SOURCE -
- Born: June 12, 1982 (age 43) New York City, New York, U.S.
- Occupations: Actor, director
- Years active: 2007–present
- Spouse: Kat Moran ​(m. 2018)​
- Children: 2

= Kent Moran =

American actor

Kent Moran is an American actor/filmmaker best known for his roles in Listen to Your Heart and The Challenger.

==Personal life==
Moran was born on June 12, 1982, in New York City and raised in Greenwich, Connecticut, with his younger brother Luke and older brothers, Clay and Fred. Kent is an alumnus of Rye Country Day School and Lehigh University, and currently resides in Los Angeles. His younger brother, Luke Moran, is also an actor.

==Career==
After college, Moran moved to New York City to pursue acting and music. For the year that Moran was in New York, he was one of the lead singers of an R&B group as well as a singer/songwriter. Moran's first principal role in a movie came as a football player in Julie Taymor's Across the Universe. He then was cast as James Dean in Guy Guido's documentary Icons. After doing several commercials, short films, and a small role on As the World Turns, Moran moved to Los Angeles.

In Los Angeles, Moran studied under numerous acting coaches, including Suzanne Kent, founder of the Groundlings. Moran was cast as James Dean twice more: once in an Armstrong Flooring advertising campaign, which is featured on The Ads of the World website, and again in a European Mercedes GLK commercial cast by Vickie Thomas. Moran also landed another small role on The Bold and the Beautiful.
In 2008, after the writer's strike, Moran started Wishing Well Pictures, an independent film production company. Soon after, he wrote Listen to Your Heart, which became Wishing Well Pictures' debut film. It was also Moran's debut starring role in a movie and his first time as a producer and second unit director. Moran also wrote the original music and score for the movie which can be found on the soundtrack. Listen to Your Heart became one of the first movies ever to screen outside in the middle of Times Square as part of the New York City International Film Festival, where Moran was nominated for Best Actor. Listen to Your Heart went on to win 15 awards at film festivals across the country and was distributed through Warner Brothers, Gravitas Ventures, and Vision Films.

Moran wrote and directed several short films in between his features. In 2011, Moran was cast in one of the lead roles in Regret, a psychological thriller shot in Portugal. In 2012, Kent wrote and starred in his directorial debut, The Challenger, where he stars opposite Michael Clarke Duncan, S. Epatha Merkerson, and Justin Hartley. The Challenger was Duncan's final on-screen role. It won several awards at top film festivals across the country and secured a direct deal with Regal Cinemas for a US Theatrical Release. The Challenger comes in out in US theaters on September 11, 2015. As an actor, Kent also had cameo roles in the movie Contest in 2013 and the popular web series Keith Broke His Leg in 2015. He co-produced the festival favorite My Name Is David and released an EP of original songs entitled Better Left Said in 2014. Kent continues to act while developing projects under the Wishing Well Pictures label.

REQUIRED TASK 1 -
List every brother of Kent Moran that the Kent Moran profile names.
The listing that comes next has no connection to the Kent Moran profile.

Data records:
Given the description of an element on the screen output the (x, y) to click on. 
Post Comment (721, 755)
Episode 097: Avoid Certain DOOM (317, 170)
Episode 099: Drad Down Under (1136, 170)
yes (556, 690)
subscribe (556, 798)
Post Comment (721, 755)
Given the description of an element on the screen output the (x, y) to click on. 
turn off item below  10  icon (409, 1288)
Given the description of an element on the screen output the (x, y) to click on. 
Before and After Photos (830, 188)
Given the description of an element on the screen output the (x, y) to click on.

REQUIRED TASK 2 -
Extract all twelve lines of the listing, word for word and in their original order.

RIGHT ANSWER 1 -
Luke, Clay, Fred

RIGHT ANSWER 2 -
Given the description of an element on the screen output the (x, y) to click on. 
Post Comment (721, 755)
Episode 097: Avoid Certain DOOM (317, 170)
Episode 099: Drad Down Under (1136, 170)
yes (556, 690)
subscribe (556, 798)
Post Comment (721, 755)
Given the description of an element on the screen output the (x, y) to click on. 
turn off item below  10  icon (409, 1288)
Given the description of an element on the screen output the (x, y) to click on. 
Before and After Photos (830, 188)
Given the description of an element on the screen output the (x, y) to click on.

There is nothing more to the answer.